> **Task objective**:
Copy out each line of the data below word for word, and leave the pictures out of your answer.

> **Material for this exercise**:

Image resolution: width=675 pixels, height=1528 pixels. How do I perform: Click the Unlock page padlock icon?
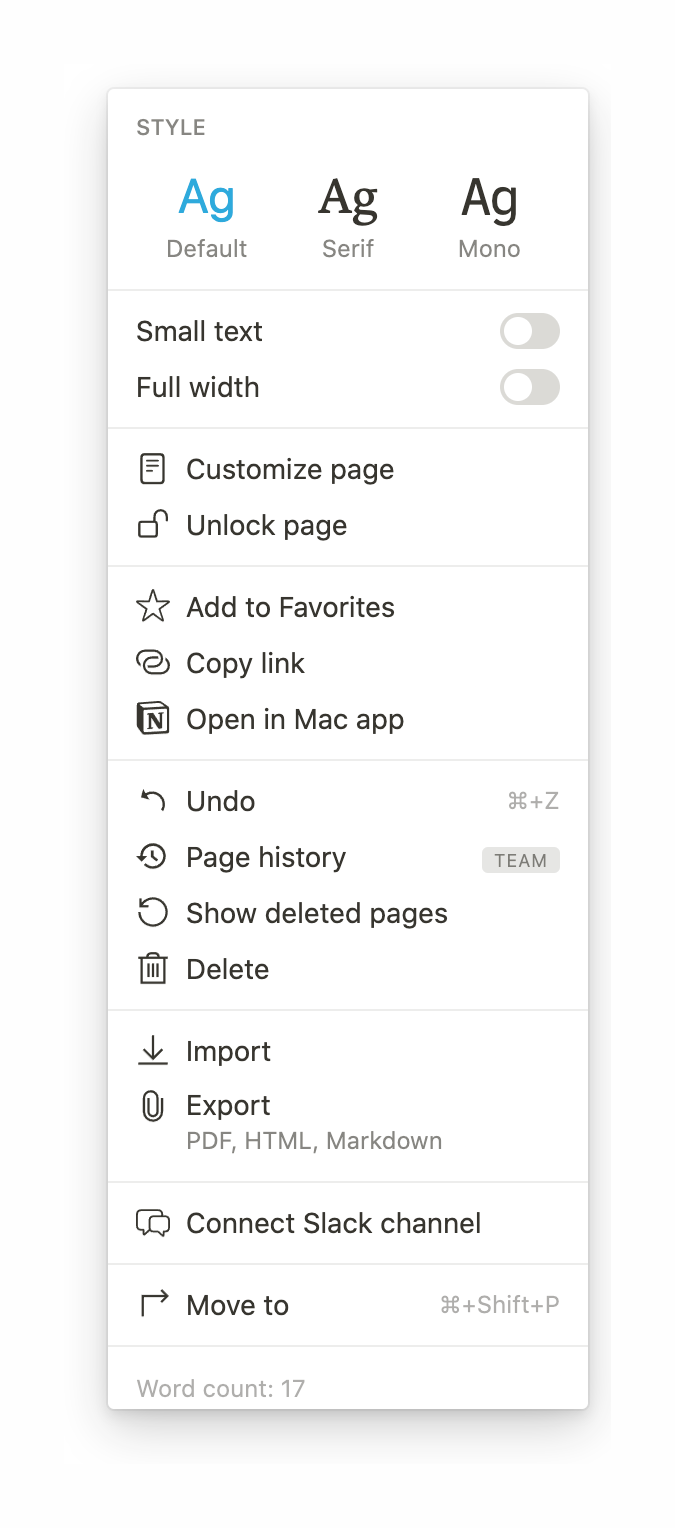coord(152,524)
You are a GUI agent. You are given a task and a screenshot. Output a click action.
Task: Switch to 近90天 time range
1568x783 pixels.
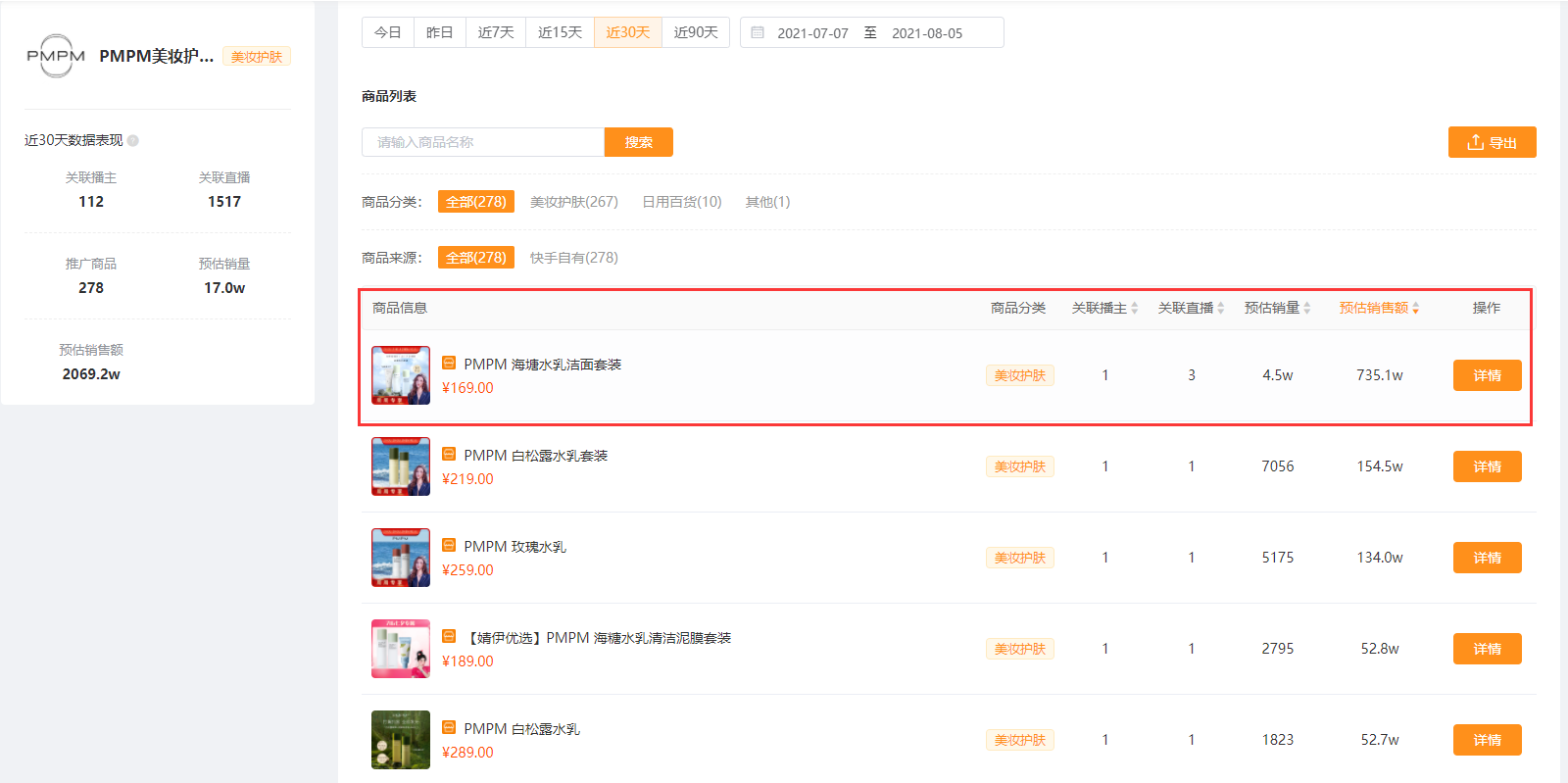[x=696, y=32]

> **Solved exercise**:
Image resolution: width=675 pixels, height=1528 pixels. How do I perform: Click the Unlock page padlock icon?
coord(152,524)
You are a GUI agent. You are given a task and a screenshot. Output a click action.
Task: Switch to 近90天 time range
1568x783 pixels.
[x=696, y=32]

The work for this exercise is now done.